Textauszug ->
========

Die Belegschaft des Lorenz-Böhler-Spitals in Wien lebt selbst im Chaos rund um die Schließungspläne Tag für Tag ohne Rücksicht auf sich selbst das vor, wozu eigentlich ihre Chefs verpflichtet wären.
Für 8:30 Uhr war zuletzt ein öffentlicher Protest der Lorenz-Böhler-Belegschaft gegen die Schließung ihres Spitals geplant. Wer tatsächlich erst um 8:30 Uhr vor das Krankenhaus kam, hatte allerdings schon die Hälfte verpasst: Die „Böhlerianer“ hatten die Betriebsversammlung früher begonnen – und beendeten sie auch früher, um möglichst schnell wieder bei den Patienten sein zu können, inklusive kerniger Mahnung des Betriebsrates, auf dem Weg zu den Arbeitsplätzen ja nicht zu trödeln.
„Alles wie immer“
Es war keine Pose für anwesende Medien: Bei einem „Krone“-Lokalaugenschein am Tag danach, als das Chaos rund um die Schließungspläne schon wieder ein Stück mehr eskaliert war, bekam man von befragten Patienten ausnahmslos nur ein und dieselbe Antwort: Beim Termin im Spital sei „alles wie immer“ gewesen: freundlich, einfühlsam, professionell –vom Chefchirurgen bis zur Reinigungskraft. Es gibt wohl nicht viele Spitäler in Wien, deren Patienten sich wünschen, alles solle „wie immer“ bleiben.

========

Arbeitsaufträge ->
A – Schreibe aus dem Text über das Lorenz-Böhler-Spital den Abschnitt wortgetreu ab, der bei „Die Belegschaft des“ beginnt und bei „nicht zu trödeln.“ endet.
B – Nenne alle Eigenschaften, mit denen die befragten Patienten im Text über das Lorenz-Böhler-Spital ihren Termin beschreiben.
C – Setze bitte den Text über das Lorenz-Böhler-Spital im Anschluss an seinen letzten Satz fort.
Die Auflistung wird für die Bearbeitung nicht gebraucht.

Bereitgestelltes Material ->

========

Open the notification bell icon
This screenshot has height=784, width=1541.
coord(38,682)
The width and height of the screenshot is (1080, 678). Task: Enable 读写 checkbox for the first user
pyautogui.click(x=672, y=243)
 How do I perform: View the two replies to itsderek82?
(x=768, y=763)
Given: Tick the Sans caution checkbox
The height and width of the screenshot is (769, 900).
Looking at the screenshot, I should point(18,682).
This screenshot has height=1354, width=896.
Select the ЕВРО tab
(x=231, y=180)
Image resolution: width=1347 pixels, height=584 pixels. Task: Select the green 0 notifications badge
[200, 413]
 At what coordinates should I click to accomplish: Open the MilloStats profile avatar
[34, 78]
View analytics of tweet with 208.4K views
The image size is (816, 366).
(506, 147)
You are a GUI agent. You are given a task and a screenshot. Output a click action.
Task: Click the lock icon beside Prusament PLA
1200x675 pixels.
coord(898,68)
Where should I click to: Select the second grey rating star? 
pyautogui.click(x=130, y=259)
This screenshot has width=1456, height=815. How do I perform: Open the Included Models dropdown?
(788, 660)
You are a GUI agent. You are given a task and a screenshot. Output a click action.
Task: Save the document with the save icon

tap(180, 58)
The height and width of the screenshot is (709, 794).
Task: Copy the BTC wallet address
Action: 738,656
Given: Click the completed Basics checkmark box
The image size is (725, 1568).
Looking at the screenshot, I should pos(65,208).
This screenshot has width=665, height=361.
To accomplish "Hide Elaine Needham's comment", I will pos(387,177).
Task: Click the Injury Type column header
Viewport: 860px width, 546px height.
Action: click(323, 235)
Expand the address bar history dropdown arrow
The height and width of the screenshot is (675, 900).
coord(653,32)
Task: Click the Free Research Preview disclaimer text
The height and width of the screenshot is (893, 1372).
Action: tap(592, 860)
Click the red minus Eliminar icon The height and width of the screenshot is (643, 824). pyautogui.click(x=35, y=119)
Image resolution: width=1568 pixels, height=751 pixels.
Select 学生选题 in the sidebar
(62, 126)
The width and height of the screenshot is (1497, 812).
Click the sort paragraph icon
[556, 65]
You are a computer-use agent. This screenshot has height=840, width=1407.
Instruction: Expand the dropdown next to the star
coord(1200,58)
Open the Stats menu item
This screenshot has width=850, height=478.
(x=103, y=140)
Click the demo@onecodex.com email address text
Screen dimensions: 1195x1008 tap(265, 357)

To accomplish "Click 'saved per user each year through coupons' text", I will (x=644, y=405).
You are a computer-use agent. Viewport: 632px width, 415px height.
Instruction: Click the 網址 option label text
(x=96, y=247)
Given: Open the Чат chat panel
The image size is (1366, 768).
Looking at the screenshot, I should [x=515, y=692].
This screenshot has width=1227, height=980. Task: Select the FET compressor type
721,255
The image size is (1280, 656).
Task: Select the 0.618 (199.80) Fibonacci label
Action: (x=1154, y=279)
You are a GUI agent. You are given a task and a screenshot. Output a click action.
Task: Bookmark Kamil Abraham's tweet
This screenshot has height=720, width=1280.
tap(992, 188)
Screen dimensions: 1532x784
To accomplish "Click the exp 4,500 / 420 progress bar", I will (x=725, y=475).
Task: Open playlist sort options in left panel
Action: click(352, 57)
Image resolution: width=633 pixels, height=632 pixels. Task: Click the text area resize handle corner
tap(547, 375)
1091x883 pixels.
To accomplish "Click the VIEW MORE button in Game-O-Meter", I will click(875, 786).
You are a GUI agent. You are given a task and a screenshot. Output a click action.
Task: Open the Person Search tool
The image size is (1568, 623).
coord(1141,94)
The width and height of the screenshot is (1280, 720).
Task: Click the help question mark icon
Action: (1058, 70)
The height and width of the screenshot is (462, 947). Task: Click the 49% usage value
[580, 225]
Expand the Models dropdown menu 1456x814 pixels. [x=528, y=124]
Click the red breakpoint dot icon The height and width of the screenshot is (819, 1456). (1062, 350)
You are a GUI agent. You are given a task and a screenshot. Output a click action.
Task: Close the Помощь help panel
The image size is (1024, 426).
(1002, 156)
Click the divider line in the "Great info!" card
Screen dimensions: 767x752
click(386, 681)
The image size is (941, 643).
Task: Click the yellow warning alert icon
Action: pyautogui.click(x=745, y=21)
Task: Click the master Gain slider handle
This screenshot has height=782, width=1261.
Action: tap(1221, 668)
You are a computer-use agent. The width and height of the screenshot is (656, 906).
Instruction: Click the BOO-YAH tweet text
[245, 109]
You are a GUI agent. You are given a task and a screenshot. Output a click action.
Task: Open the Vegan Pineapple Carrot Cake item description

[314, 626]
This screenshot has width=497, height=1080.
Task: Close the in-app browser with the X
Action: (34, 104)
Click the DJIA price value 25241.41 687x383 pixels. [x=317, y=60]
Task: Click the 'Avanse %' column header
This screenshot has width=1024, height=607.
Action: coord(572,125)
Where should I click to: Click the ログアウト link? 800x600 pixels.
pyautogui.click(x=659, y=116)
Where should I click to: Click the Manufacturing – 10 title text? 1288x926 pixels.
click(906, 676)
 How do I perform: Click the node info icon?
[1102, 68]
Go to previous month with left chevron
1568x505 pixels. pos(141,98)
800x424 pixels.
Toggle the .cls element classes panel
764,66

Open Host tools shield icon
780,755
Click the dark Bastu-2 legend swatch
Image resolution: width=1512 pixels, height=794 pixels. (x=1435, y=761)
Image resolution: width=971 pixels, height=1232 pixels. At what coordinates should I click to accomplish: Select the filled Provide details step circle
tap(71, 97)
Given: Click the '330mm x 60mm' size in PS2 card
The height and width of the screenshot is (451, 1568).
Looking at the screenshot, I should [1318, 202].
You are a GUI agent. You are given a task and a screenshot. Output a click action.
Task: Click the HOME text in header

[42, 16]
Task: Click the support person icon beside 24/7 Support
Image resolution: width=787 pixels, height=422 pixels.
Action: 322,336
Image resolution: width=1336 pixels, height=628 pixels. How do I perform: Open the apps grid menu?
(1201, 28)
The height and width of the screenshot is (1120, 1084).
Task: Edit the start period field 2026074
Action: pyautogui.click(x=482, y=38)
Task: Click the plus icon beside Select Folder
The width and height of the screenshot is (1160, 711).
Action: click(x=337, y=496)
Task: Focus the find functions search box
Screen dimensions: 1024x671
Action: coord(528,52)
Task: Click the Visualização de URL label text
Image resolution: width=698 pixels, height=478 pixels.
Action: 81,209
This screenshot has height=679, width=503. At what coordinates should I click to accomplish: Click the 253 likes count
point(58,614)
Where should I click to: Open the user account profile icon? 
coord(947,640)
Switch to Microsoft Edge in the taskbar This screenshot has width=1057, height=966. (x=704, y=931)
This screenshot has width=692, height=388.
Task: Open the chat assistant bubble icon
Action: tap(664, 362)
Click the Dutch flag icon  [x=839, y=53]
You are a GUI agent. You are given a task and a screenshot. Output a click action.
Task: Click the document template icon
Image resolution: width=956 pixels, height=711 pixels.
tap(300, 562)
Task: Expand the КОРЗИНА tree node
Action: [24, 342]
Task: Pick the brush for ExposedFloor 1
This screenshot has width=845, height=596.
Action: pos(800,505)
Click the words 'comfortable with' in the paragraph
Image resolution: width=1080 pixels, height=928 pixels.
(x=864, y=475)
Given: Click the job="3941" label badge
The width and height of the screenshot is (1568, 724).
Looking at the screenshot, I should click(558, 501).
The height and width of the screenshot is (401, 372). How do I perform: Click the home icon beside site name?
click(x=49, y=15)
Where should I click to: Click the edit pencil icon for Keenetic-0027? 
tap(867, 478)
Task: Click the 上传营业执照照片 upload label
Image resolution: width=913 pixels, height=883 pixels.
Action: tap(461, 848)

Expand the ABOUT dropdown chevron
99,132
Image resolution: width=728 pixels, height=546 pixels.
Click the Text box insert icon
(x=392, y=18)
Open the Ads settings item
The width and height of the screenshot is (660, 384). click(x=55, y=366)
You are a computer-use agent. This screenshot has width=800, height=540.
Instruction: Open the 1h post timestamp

========

Lösungen ->
A –
Die Belegschaft des Lorenz-Böhler-Spitals in Wien lebt selbst im Chaos rund um die Schließungspläne Tag für Tag ohne Rücksicht auf sich selbst das vor, wozu eigentlich ihre Chefs verpflichtet wären.
Für 8:30 Uhr war zuletzt ein öffentlicher Protest der Lorenz-Böhler-Belegschaft gegen die Schließung ihres Spitals geplant. Wer tatsächlich erst um 8:30 Uhr vor das Krankenhaus kam, hatte allerdings schon die Hälfte verpasst: Die „Böhlerianer“ hatten die Betriebsversammlung früher begonnen – und beendeten sie auch früher, um möglichst schnell wieder bei den Patienten sein zu können, inklusive kerniger Mahnung des Betriebsrates, auf dem Weg zu den Arbeitsplätzen ja nicht zu trödeln.

B – freundlich, einfühlsam, professionell

C –
An den AUVA-Chefs kann es nicht liegen: Der jetzige Generaldirektor (siehe Kasperl der Woche) betrieb schon 2015 – da stand er in der AUVA irgendwo auf der Mitte seiner Karriereleiter – eine Machbarkeitsstudie dazu, wie man das Spital wegbekommen könnte. Das Zieldatum: 2025. Was für ein Glück für ihn, dass ihm genau jetzt katastrophale Brandschutzmängel im Spital in den Schoß fallen. Pech bedeutet das nicht nur für die Böhler-Belegschaft, sondern noch mehr für die jährlich 65.000 Patienten des Spitals und die Stadt, die nun eine Versorgungskrise abwenden muss.
Ein Spital als gallisches Dorf der Unbeugsamen
Der AUVA ist das Spital seit jeher ein Dorn im Auge: Es ist so etwas wie das gallische Asterix-Dorf in Österreichs medizinischer Landschaft und lässt sich nur wenig gefallen: keine Sparpläne, keine Arbeitszeitvorgaben, keine Stellenstreichungen. Und Unfallversorgung ist eben kein gutes Geschäft, auch wenn sie Leben rettet, wie gerade jetzt erst wieder in letzter Sekunde nach einem Bauchstich.
Man könnte also sagen, die Spitalsbelegschaft ist sehenden Auges in ihr Unglück gerannt. Man könnte aber auch sagen, dass sie einfach „das Richtige tun“ will, ohne Rücksicht auf sich selbst. Dafür hat sich das Böhler-Team zumindest den Titel als Wiener der Woche verdient – und wir uns, dass man es das machen lässt, was es will und am besten kann, wenn man ihm nicht ins Handwerk pfuscht: für andere da sein.